Introduction to Kubernetes compute target in Azure Machine Learning

APPLIES TO: Azure CLI ml extension v2 (current) Python SDK azure-ai-ml v2 (current)

The Azure Machine Learning CLI and Python SDK v2 provide support for a Kubernetes compute target. You can enable an existing Azure Kubernetes Service (AKS) cluster or Azure Arc-enabled Kubernetes (Arc Kubernetes) cluster as a Kubernetes compute target. Use the compute in Machine Learning to train or deploy models.

Diagram illustrating how Azure Machine Learning connects to Kubernetes.

This article describes how you can use the Kubernetes compute target in Machine Learning, including usage scenarios, recommended best practices, and a comparison of the KubernetesCompute and legacy AksCompute targets.

How the Kubernetes compute target works

Azure Machine Learning Kubernetes compute supports two kinds of Kubernetes cluster.

Compute Location Description
AKS cluster Within Azure With your self-managed AKS cluster in Azure, you can gain security and controls to meet compliance requirement and flexibility to manage your team's machine learning workload.
Arc Kubernetes cluster Outside Azure With Arc Kubernetes cluster, you can train or deploy models in any on-premises or multicloud infrastructure, or the edge.
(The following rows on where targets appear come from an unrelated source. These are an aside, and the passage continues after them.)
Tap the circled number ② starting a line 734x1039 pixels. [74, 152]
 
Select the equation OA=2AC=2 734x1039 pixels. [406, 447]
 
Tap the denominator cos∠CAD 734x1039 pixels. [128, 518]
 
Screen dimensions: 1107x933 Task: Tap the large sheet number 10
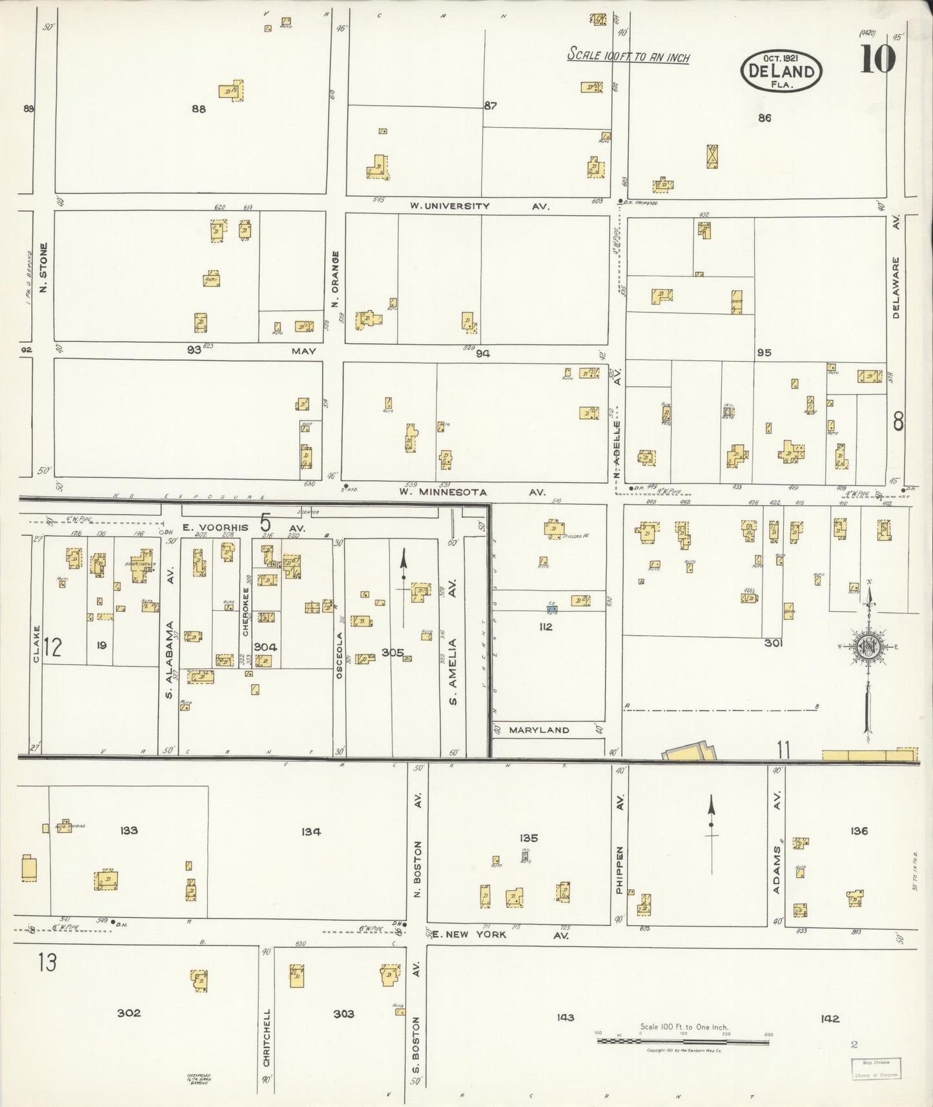pyautogui.click(x=877, y=59)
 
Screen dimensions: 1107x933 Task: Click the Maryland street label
pyautogui.click(x=539, y=730)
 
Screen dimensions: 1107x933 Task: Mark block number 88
pyautogui.click(x=198, y=109)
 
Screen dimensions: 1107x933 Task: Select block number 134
pyautogui.click(x=311, y=832)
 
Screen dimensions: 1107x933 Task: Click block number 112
pyautogui.click(x=546, y=626)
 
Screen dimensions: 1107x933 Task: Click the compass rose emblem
pyautogui.click(x=868, y=648)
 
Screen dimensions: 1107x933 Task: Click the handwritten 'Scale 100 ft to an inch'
pyautogui.click(x=628, y=56)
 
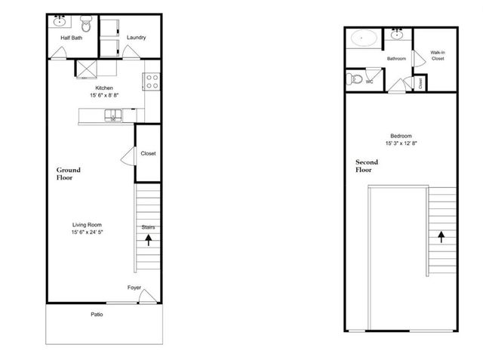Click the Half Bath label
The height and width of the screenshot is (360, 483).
click(71, 37)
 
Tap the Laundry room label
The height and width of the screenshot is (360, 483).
click(137, 37)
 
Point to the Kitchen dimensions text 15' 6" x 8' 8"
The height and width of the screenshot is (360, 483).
click(104, 96)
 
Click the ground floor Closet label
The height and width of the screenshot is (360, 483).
click(148, 153)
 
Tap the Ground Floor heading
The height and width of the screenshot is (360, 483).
click(68, 175)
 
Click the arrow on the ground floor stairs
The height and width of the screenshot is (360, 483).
click(149, 241)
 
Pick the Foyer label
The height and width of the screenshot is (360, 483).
click(134, 287)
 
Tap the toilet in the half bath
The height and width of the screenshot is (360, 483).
click(85, 25)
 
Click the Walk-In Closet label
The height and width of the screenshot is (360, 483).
click(437, 55)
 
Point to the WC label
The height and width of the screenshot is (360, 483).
click(370, 82)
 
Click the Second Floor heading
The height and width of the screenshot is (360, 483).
click(368, 166)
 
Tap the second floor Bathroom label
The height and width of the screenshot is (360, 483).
click(396, 59)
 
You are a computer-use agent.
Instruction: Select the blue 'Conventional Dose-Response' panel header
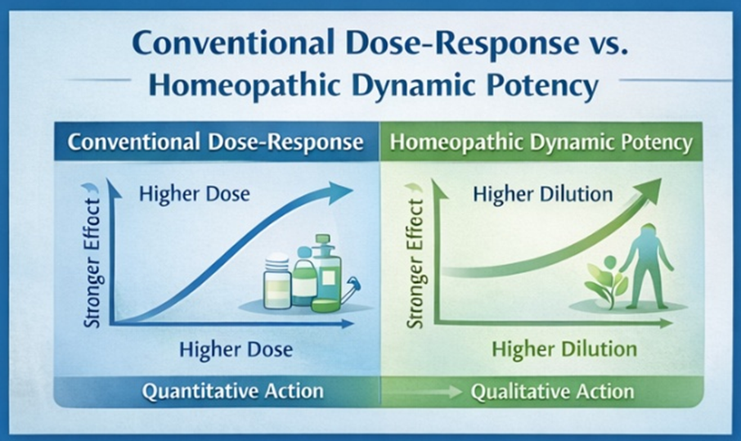217,142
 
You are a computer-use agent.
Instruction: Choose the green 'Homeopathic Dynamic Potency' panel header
541,142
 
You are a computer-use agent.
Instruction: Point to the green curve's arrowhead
649,189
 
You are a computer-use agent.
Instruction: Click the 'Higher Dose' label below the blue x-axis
236,350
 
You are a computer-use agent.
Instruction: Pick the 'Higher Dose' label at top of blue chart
194,194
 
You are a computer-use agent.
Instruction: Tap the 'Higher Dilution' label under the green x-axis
564,349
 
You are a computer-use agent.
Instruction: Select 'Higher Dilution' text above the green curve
543,194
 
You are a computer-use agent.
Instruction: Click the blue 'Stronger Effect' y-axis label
92,263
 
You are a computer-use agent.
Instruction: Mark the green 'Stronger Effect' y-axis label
415,263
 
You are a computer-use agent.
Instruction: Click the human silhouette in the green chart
646,265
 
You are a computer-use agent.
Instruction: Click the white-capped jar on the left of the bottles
277,281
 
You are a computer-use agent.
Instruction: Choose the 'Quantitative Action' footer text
233,391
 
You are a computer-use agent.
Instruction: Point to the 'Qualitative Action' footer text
552,392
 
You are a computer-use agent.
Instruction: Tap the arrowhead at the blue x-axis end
348,324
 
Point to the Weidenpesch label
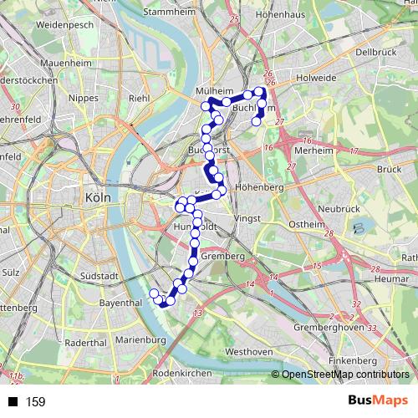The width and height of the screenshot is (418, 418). click(x=64, y=26)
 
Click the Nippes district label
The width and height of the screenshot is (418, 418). click(x=89, y=97)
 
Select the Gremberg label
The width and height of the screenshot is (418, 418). click(x=222, y=256)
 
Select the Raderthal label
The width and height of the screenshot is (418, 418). click(x=85, y=343)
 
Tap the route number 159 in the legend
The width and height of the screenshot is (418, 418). click(x=36, y=402)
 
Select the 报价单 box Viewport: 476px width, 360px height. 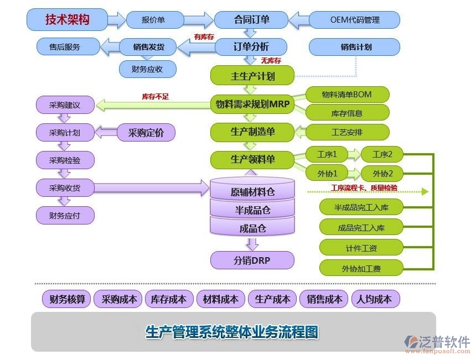coord(153,20)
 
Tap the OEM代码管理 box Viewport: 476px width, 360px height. coord(355,20)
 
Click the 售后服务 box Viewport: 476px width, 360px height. coord(65,47)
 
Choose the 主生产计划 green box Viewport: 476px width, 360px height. coord(252,76)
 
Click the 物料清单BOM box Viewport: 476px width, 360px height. coord(347,94)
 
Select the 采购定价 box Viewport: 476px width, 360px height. coord(146,133)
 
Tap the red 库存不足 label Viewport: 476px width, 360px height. coord(156,97)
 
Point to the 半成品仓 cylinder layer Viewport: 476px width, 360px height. coord(252,210)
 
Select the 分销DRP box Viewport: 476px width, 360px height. coord(252,260)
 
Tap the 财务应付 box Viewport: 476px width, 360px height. coord(65,215)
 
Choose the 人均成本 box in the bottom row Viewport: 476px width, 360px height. coord(374,299)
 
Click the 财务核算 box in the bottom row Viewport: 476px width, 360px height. coord(67,299)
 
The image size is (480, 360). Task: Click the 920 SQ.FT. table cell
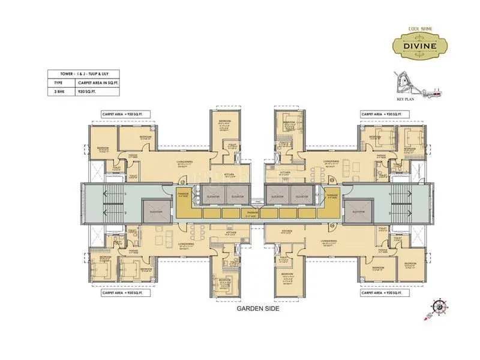click(x=88, y=93)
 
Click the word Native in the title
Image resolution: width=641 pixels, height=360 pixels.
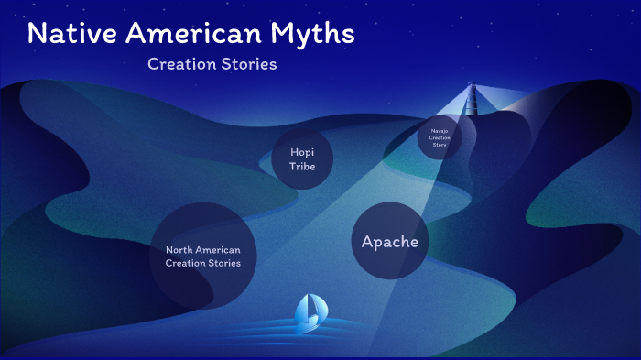pyautogui.click(x=71, y=35)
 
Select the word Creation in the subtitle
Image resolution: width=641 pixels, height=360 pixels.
pyautogui.click(x=179, y=65)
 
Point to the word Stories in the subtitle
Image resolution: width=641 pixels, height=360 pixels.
pyautogui.click(x=247, y=65)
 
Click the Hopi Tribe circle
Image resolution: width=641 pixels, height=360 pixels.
pyautogui.click(x=302, y=159)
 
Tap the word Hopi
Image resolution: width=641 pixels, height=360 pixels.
pyautogui.click(x=302, y=152)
With a simple cluster extension deployment on AKS or Arc Kubernetes cluster, Kubernetes cluster is seamlessly supported in Machine Learning to run training or inference workload. It's easy to enable and use an existing Kubernetes cluster for Machine Learning workload with the following process:

Here are the primary responsibilities in this process:

  • The IT-operation team is responsible for Steps 1, 2, and 3. This team prepares an AKS or Arc Kubernetes cluster, deploys the Machine Learning cluster extension, and attaches the Kubernetes cluster to the Machine Learning workspace. In addition to these essential compute setup steps, the IT-operation team also uses familiar tools, such as the Azure CLI or kubectl, to complete the following tasks for the Data-science team:

    • Configure network and security options, such as outbound proxy server connection or Azure firewall, inference router (azureml-fe) setup, SSL/TLS termination, and virtual network setup.
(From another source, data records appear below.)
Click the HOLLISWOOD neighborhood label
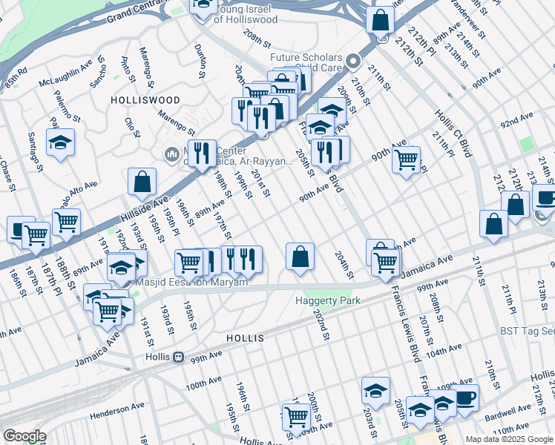(145, 99)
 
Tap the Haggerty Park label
(327, 300)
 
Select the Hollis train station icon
(177, 357)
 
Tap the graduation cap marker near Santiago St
(61, 142)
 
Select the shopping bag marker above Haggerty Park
(300, 257)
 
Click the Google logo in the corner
(24, 436)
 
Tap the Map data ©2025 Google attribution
(508, 439)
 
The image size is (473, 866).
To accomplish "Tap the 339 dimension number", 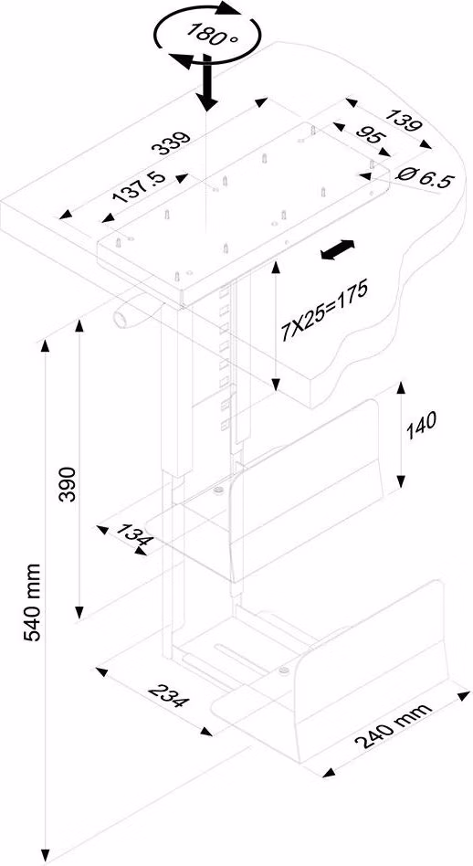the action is tap(172, 143).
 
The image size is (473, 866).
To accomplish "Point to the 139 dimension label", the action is tap(403, 122).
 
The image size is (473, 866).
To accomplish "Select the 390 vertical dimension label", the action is tap(67, 484).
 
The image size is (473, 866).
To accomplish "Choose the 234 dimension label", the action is tap(169, 695).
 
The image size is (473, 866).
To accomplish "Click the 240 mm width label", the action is tap(394, 725).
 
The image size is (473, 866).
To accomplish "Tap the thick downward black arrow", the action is tap(207, 81).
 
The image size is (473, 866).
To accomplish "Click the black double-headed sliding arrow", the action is tap(337, 249).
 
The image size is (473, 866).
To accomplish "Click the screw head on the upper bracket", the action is tap(217, 490).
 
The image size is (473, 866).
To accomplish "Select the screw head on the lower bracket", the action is tap(284, 671).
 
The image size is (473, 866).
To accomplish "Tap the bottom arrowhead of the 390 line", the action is tap(79, 610).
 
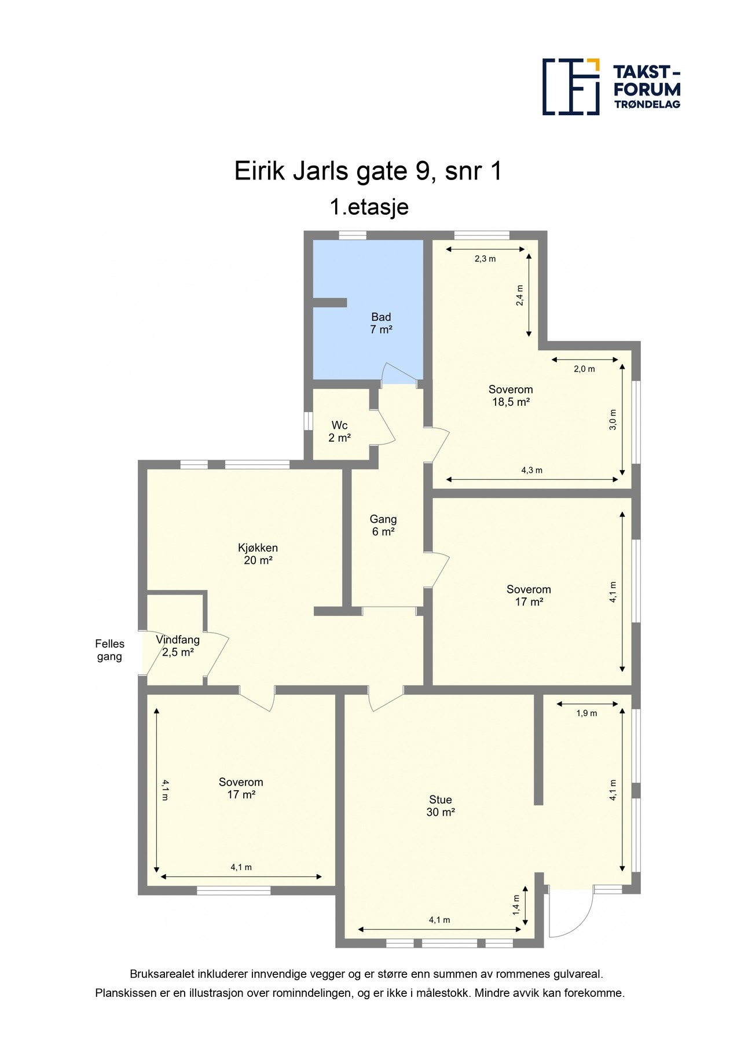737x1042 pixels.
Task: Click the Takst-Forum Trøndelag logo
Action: pos(611,87)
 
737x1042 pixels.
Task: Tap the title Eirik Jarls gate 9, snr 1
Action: pos(368,171)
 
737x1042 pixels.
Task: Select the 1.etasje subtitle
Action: pos(369,207)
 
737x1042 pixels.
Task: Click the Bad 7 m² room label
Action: pos(381,324)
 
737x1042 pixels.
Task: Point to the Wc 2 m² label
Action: pos(339,432)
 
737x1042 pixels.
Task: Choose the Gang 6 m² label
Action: pos(383,526)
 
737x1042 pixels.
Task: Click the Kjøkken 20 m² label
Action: pos(258,554)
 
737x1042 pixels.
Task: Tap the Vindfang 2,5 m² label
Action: pos(178,646)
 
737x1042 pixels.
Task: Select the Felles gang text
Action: pos(109,650)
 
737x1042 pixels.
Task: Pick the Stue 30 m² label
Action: pos(440,806)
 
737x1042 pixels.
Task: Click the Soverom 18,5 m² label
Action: pos(511,396)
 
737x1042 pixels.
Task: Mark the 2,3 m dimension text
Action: pos(485,259)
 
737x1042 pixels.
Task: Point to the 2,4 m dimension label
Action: pos(519,295)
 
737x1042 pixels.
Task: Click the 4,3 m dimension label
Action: pos(531,470)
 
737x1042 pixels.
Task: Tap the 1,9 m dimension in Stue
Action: pos(586,713)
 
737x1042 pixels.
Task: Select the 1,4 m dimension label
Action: pos(516,905)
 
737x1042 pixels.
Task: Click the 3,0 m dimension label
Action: pos(613,419)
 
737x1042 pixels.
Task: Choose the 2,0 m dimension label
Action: pos(584,369)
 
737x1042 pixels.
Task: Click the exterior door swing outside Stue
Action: pos(570,915)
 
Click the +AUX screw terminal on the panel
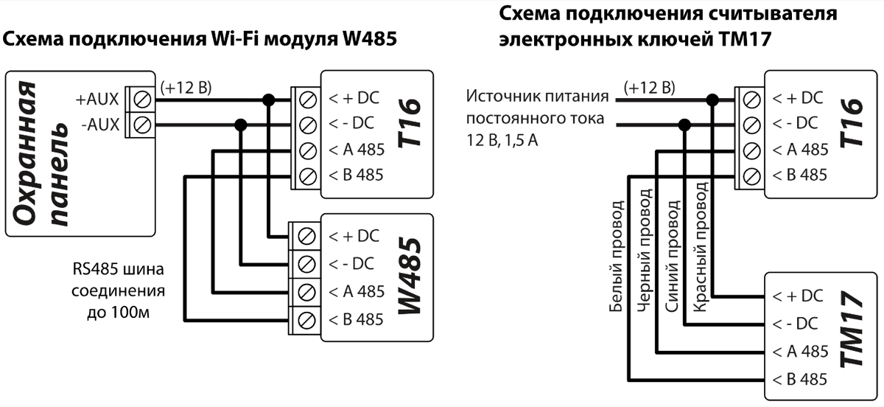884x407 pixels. tap(141, 97)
    • Create and manage instance types for different machine learning workload scenarios and gain efficient compute resource utilization.

    • Troubleshoot workload issues related to Kubernetes cluster.

  • The Data-science team begins their tasks after the IT-operations team finishes compute setup and creation of the compute targets. This team discovers a list of available compute targets and instance types in the Machine Learning workspace. The compute resources can be used for training or inference workload. The Data-science team specifies the compute target name and instance type name by using their preferred tools or APIs. They can use the Azure Machine Learning CLI v2, Python SDK v2, or the Machine Learning studio UI.

Kubernetes usage scenarios

With Arc Kubernetes cluster, you can build, train, and deploy models in any on-premises and multicloud infrastructure by using Kubernetes. This strategy opens some new use patterns previously not possible in a cloud setting environment. The following table provides a summary of the new use patterns enabled when you work with Azure Machine Learning Kubernetes compute:

Usage pattern Location of data Goals and requirements Scenario configuration
Train model in cloud, deploy model on-premises Cloud Use cloud compute to support elastic compute needs or special hardware such as a GPU.

Model deployment must be on-premises for security, compliance, or latency requirements.
- Azure-managed compute in cloud
- Customer-managed Kubernetes on-premises
- Fully automated machine learning operations in hybrid mode, including training and model deployment steps that transition seamlessly between cloud and on-premises
- Repeatable, all assets properly tracked, model retrained as needed, deployment updated automatically after retraining
Train model on-premises and cloud, deploy to both cloud and on-premises Cloud Combine on-premises investments with cloud scalability.

Bring cloud and on-premises compute under single pane of glass.

Access single source of truth for data in cloud and replicate on-premises (lazily on usage or proactively).

Enable cloud compute primary usage when on-premises resources aren't available (in use or in maintenance) or don't meet specific hardware requirements (GPU).
- Azure-managed compute in cloud.
Customer-managed Kubernetes on-premises
- Fully automated machine learning operations in hybrid mode, including training and model deployment steps that transition seamlessly between cloud and on-premises
- Repeatable, all assets properly tracked, model retrained as needed, deployment updated automatically after retraining
Train model on-premises, deploy model in cloud On-premises Store data on-premises to meet data-residency requirements.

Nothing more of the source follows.